[Excerpted records — start]

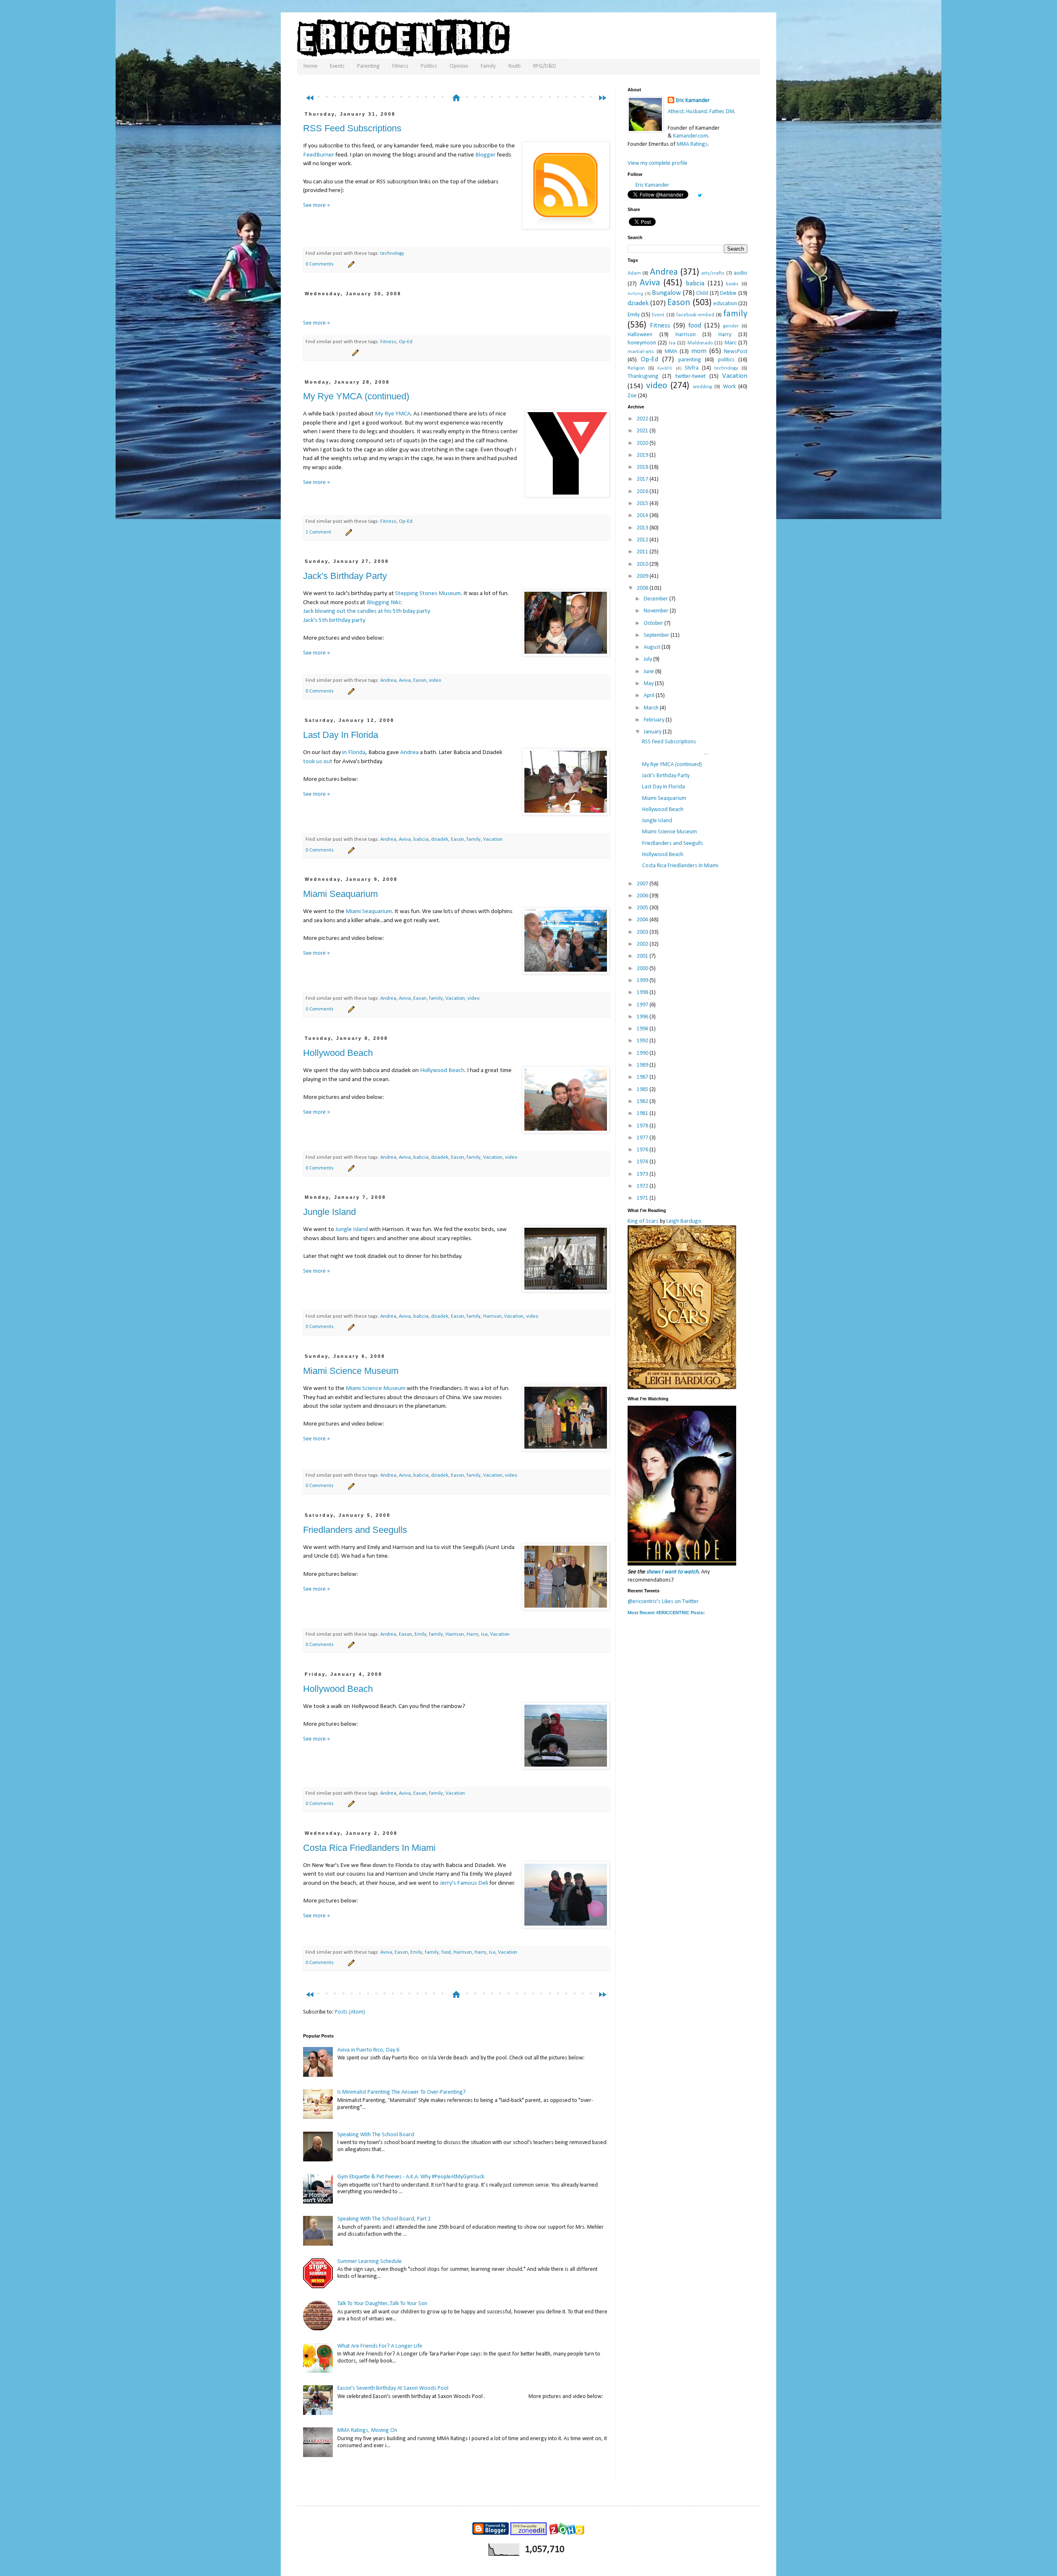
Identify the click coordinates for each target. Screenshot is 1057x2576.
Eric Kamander (693, 100)
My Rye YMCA (393, 413)
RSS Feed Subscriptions (352, 128)
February (655, 720)
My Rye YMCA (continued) (356, 396)
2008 (643, 588)
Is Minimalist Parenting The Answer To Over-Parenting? (401, 2092)
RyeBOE (665, 368)
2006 (643, 896)
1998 (643, 992)
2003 (643, 932)
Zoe (632, 396)
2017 (643, 479)
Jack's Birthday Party (345, 576)
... (675, 753)
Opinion (459, 66)
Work (729, 387)
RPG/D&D (544, 66)
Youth (514, 66)
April (650, 696)
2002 (643, 944)
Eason (420, 680)
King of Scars (643, 1221)
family (474, 839)
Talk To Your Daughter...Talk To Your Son (382, 2304)
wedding (702, 386)
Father (716, 112)
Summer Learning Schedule (369, 2261)
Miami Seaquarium (340, 894)
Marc (731, 343)
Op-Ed (405, 341)
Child (702, 293)
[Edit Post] (350, 264)
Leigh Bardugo (684, 1221)
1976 (643, 1150)
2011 (643, 552)
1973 (643, 1174)
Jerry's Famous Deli (464, 1883)
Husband (696, 112)
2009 (643, 576)
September (657, 635)
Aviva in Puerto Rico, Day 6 (368, 2050)
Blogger (485, 155)
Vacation (492, 839)
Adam (634, 273)
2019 (643, 455)
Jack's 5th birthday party (334, 620)
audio (740, 273)
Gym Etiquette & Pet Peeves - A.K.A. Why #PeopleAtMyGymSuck (410, 2177)
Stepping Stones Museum (428, 593)
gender (731, 326)
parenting (689, 360)
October (654, 623)
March (652, 708)
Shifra (692, 368)
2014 (643, 515)
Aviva (405, 680)
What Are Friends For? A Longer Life (379, 2346)
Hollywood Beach (338, 1053)
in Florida (353, 752)
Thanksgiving (643, 376)
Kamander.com (690, 136)
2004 (643, 920)
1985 (643, 1089)
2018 (643, 467)
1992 (643, 1041)
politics (726, 360)
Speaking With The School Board (375, 2135)
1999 (643, 980)
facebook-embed (695, 315)
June (649, 672)
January (653, 732)
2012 (643, 540)
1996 (643, 1017)
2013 (643, 528)
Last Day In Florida (340, 735)
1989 (643, 1065)
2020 (643, 443)
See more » (316, 205)
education (725, 304)
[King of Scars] (682, 1388)
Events (337, 66)
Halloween (640, 335)
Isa (484, 1634)
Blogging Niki (383, 602)
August (652, 647)
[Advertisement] (460, 81)
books (732, 284)
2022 (643, 419)
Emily (421, 1634)
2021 (643, 431)
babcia (421, 839)
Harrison (492, 1316)
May (649, 684)
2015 (643, 503)
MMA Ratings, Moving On (367, 2430)
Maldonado (700, 343)
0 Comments (320, 264)
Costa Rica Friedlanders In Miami (369, 1848)
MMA (671, 352)
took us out (317, 761)
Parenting (368, 66)
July (648, 659)
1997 (643, 1005)
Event (658, 315)
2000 (643, 968)
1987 (643, 1077)
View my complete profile (657, 163)
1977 (643, 1138)
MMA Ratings (692, 144)
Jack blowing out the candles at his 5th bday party (366, 611)
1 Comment (318, 532)
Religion (636, 368)
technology (392, 253)
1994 (643, 1029)
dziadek (439, 839)
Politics (429, 66)
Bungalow (666, 293)
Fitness (400, 66)
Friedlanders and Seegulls (355, 1530)
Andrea (388, 680)
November (657, 611)
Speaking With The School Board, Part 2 (384, 2219)
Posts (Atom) (350, 2012)
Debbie (728, 293)
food (446, 1952)
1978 (643, 1126)
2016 (643, 492)
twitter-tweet (690, 376)
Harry (473, 1634)
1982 (643, 1101)
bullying (635, 294)
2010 (643, 564)
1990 (643, 1053)
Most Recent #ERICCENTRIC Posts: (666, 1612)
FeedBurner (318, 155)
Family (488, 66)
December (656, 599)
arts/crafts (713, 273)
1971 (643, 1198)
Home (310, 66)
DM (730, 112)
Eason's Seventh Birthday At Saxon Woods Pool (392, 2388)
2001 (643, 956)
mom (698, 351)
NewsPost (735, 352)
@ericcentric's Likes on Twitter (663, 1602)
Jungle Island (329, 1212)
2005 (643, 908)
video (435, 680)
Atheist (676, 112)
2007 (643, 884)
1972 (643, 1186)
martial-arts (641, 351)
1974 (643, 1162)
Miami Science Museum (350, 1371)
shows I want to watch (672, 1572)
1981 (643, 1113)
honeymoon (642, 343)
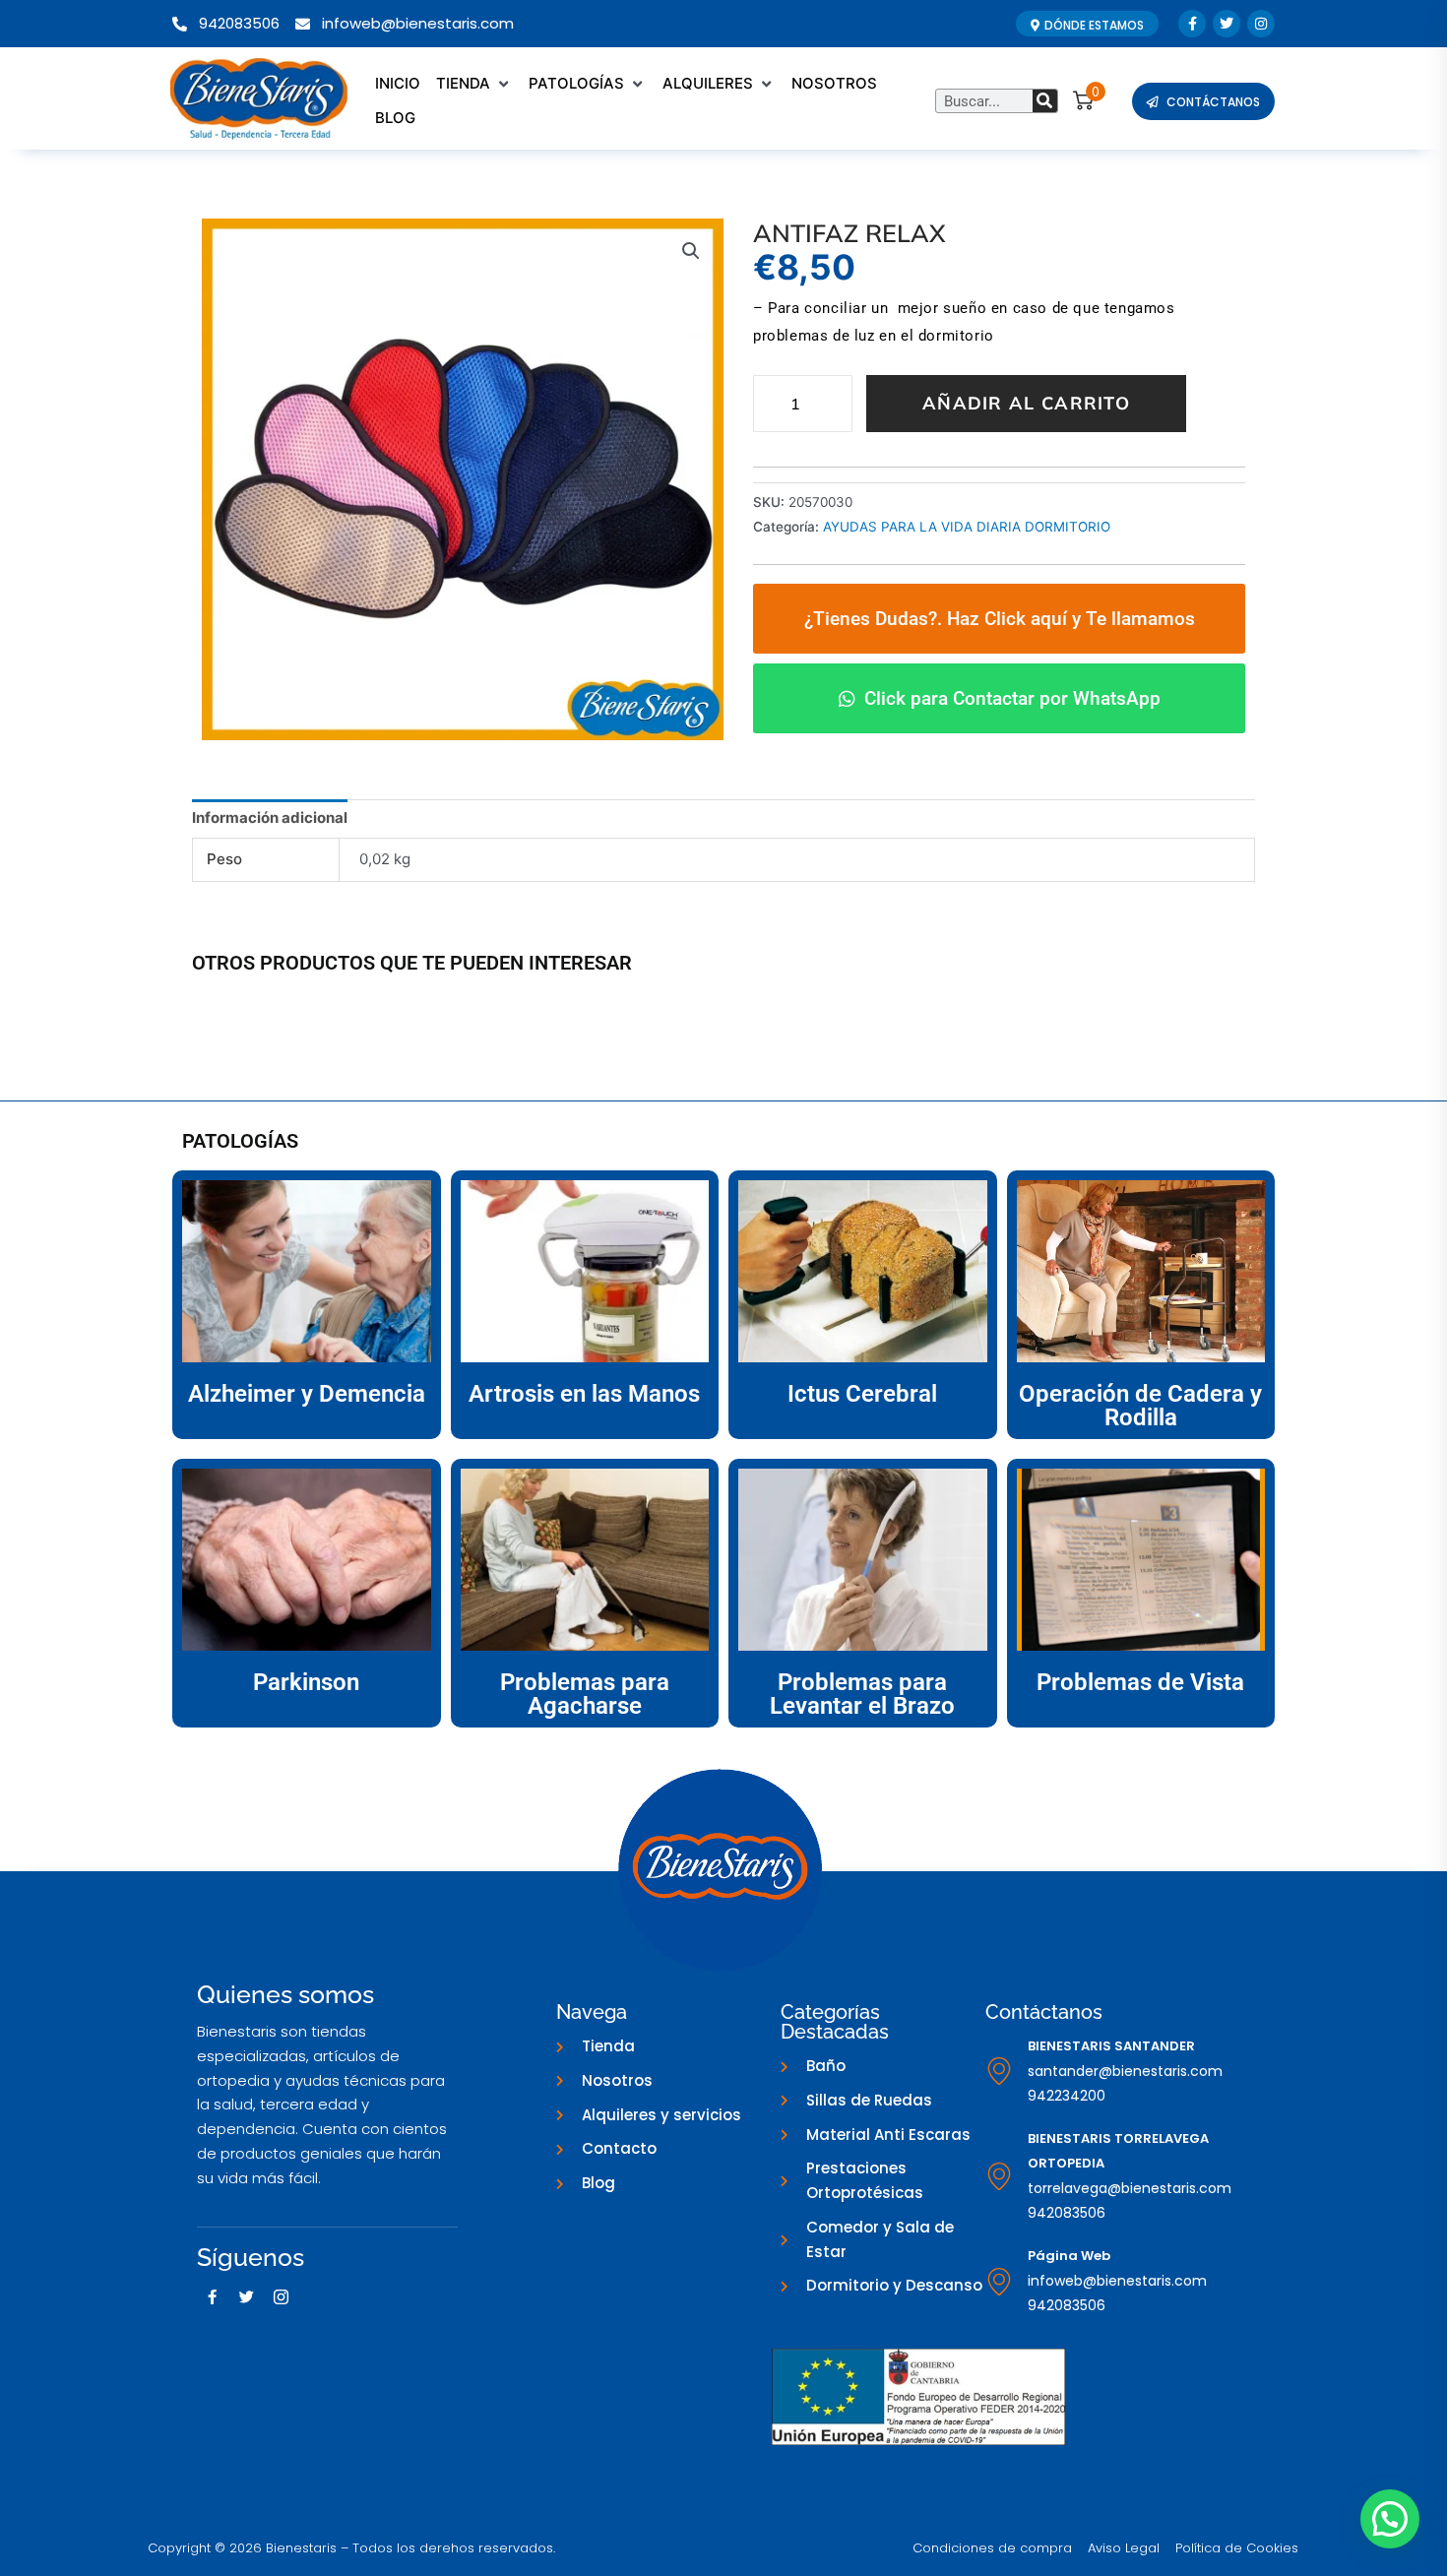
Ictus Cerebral (862, 1394)
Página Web (1069, 2255)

[Excerpted records — finish]

#### What you need to do
Retype exactly, and only, the lines above from the one where "dziadek (439, 839)" occurs up to and including the one where "twitter-tweet (690, 376)" occurs.

#### Answer area
dziadek (439, 839)
Politics (429, 66)
Bungalow (666, 293)
Fitness (400, 66)
Friedlanders and Seegulls (355, 1530)
Andrea (388, 680)
November (657, 611)
Speaking With The School Board, Part 2 (384, 2219)
Posts (Atom) (350, 2012)
Debbie (728, 293)
food (446, 1952)
1978 (643, 1126)
2016 (643, 492)
twitter-tweet (690, 376)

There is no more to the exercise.